Tout cela au travers d’un texte intrigant, très bien construit avec, paradoxalement, un suspens créé par la connaissance donnée dès le départ, de la fin de l’histoire. Reste à savoir comment ces enfants vont mourir. Et c’est cette tension qui monte tout le long du roman.

Une lecture où l’on se sent à la fois détaché, parce que l’auteur a choisi une narration à froid, et très intrigué et fasciné. Etrange et très intéressante expérience de lecture.

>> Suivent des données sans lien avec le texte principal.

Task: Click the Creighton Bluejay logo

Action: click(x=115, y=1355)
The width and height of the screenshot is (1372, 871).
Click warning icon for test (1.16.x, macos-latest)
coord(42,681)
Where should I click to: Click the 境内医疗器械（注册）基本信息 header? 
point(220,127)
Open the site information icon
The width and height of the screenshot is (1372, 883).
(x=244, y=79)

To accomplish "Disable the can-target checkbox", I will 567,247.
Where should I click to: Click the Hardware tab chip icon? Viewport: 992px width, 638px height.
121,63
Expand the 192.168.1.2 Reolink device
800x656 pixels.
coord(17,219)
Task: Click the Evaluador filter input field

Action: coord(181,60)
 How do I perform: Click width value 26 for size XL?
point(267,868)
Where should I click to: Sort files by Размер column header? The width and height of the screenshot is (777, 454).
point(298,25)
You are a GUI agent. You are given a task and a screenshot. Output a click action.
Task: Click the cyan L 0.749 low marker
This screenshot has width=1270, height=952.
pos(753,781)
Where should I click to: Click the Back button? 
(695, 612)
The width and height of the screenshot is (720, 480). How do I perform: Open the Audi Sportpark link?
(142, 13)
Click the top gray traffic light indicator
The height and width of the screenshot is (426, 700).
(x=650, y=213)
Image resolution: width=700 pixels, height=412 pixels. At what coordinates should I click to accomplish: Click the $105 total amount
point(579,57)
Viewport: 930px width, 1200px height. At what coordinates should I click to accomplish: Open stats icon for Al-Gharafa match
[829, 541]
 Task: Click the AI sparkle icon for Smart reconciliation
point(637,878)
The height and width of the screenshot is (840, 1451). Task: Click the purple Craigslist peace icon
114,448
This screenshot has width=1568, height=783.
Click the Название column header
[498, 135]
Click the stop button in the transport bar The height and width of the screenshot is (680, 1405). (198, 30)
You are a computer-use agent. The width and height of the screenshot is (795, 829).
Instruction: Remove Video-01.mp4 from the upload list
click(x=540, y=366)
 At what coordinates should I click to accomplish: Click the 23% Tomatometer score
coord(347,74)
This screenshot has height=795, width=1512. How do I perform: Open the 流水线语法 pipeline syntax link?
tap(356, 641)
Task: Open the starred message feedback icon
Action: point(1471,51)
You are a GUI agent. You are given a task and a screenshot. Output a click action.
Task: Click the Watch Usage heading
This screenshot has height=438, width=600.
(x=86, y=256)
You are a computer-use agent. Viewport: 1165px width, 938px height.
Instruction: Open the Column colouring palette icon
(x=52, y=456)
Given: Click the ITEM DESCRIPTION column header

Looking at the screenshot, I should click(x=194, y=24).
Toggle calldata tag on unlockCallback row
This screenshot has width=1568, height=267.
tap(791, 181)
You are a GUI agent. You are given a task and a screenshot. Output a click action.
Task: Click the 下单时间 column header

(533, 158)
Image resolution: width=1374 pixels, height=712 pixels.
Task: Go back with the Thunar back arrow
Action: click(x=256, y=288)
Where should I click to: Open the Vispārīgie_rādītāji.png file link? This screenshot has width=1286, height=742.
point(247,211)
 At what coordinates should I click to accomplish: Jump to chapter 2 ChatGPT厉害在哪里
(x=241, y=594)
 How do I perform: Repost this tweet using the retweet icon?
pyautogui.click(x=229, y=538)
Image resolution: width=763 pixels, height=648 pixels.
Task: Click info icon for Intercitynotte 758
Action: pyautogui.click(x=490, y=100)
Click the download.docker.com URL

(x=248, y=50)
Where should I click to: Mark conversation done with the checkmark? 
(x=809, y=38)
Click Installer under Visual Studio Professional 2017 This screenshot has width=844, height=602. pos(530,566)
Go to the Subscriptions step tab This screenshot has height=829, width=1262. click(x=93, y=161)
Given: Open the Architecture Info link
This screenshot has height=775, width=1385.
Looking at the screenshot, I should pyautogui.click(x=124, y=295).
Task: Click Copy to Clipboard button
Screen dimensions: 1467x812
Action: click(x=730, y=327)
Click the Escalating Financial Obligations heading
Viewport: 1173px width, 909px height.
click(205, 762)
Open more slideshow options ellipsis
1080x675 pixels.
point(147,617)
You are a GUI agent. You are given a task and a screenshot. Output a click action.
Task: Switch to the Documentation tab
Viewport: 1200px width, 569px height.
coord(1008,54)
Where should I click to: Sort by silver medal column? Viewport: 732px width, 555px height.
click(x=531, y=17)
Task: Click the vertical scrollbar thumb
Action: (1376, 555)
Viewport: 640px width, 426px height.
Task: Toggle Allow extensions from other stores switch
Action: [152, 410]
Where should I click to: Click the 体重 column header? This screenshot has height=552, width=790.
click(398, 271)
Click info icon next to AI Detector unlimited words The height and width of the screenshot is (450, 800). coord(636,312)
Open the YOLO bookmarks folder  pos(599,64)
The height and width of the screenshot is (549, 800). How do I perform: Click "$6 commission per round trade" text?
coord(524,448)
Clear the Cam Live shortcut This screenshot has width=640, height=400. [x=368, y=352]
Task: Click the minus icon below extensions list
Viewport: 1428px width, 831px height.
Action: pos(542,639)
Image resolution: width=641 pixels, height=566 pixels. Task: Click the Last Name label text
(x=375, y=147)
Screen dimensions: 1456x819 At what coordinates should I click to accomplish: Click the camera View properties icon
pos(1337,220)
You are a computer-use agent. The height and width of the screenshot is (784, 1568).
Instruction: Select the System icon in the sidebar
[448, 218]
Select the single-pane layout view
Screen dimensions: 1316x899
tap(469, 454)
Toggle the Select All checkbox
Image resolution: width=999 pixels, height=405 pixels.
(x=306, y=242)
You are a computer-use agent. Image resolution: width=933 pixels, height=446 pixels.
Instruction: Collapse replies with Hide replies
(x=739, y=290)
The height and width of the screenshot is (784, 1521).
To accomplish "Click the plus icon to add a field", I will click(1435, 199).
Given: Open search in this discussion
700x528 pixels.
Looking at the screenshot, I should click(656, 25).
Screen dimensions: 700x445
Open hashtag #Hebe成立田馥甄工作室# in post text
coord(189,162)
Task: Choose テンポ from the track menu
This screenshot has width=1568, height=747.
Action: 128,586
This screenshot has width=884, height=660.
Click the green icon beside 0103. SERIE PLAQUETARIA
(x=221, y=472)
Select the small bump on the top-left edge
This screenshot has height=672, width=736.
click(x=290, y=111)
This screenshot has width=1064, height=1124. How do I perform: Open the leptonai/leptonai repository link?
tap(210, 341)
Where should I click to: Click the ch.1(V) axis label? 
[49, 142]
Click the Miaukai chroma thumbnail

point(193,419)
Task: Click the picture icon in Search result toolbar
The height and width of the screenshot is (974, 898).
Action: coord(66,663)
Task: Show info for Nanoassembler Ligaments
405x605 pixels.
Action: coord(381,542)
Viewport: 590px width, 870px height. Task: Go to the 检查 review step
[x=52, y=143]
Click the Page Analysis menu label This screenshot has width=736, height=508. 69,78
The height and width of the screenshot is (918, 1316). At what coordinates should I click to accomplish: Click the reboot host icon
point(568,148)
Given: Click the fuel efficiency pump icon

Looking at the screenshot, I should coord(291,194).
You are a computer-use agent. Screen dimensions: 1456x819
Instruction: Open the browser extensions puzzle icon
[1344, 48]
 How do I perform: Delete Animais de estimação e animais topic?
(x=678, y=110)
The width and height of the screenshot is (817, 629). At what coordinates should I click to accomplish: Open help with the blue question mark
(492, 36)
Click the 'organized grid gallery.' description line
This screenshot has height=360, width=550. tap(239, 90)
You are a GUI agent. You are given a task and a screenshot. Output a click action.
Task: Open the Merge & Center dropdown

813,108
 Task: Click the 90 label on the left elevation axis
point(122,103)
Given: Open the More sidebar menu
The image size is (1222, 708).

Andrés Barba / Une république lumineuse, (República luminosa, 2017), Christian Bourgois (2020) traduit de l’espagnol par François Gaudry.

La mauvaise herbe

On a découvert Agustín Martínez avec Montepertido, il revient avec La mauvaise herbe. Et il n’aime toujours pas la campagne.

MartinezDepuis que Jacobo a perdu son boulot, sa vie et celle de sa famille, son épouse Irene et sa fille Miriam de 13 ans dégringole. Il leur semble qu’ils ont touché le fond quand ils sont obligés d’aller s’installer dans la maison de la mère d’Irene, à Portocarrero, un village perdu en plein désert à quelques kilomètres d’Almería.

Quelques mois plus tard, alors que Miriam passe la nuit chez une amie du village, des inconnus entrent dans la maison, tirent sur Irene et Jacobo. Elle est tuée sur le coup. Quand il reprend conscience à l’hôpital il apprend que c’est leur fille qui a commandité leur meurtre. Là oui, dans ce village perdu où les haines rancissent sous le voile de la convivialité et des apéros partagés, là oui Jacobo et Miriam touchent le fond.

Ne parlez pas à Agustín Martínez de la beauté du désert et des grands espaces. Il les hait, ils lui font peur. C’est ce qu’il avait expliqué lors d’une table ronde passionnante avec Andrée Michaud lors d’une édition de Toulouse Polars du Sud. Il le confirme ici, avec ce cauchemar en plein désert andalou.

Parce qu’ici tout est moche, chaud, poussiéreux. Les rancœurs, l’ennui, la jalousie mijotent dans la sueur poisseuse. On y étouffe, mais on se sourit quand l’occasion de boire un coup gratuit se présente, et on remercie celui qui invite, même si on a envie de le rouer de coups de pieds. On y est lâche, écrasé de misère et de chaleur, on y bouffe du sable, et on essaie de le noyer sous la bière glacée et le gin tonic.

Et c’est dans cette cocotte minute qu’Agustín Martínez plonge une famille proche de l’explosion, avec deux adultes qui ne se supportent plus, un mari frustré près à passer sa rage sur ses deux femmes, une épouse qui n’en peut plus, et une ado qui n’a plus qu’une envie, que ses parents crèvent pour qu’elle puisse se casser de cet enfer.

C’est poisseux, violent, parfaitement construit. Bienvenue à Portocarrero.

Agustín Martínez / La mauvaise herbe, (La mala hierba, 2017), Actes Sud/Actes Noirs (2020) traduit de l’espagnol par Amandine Py.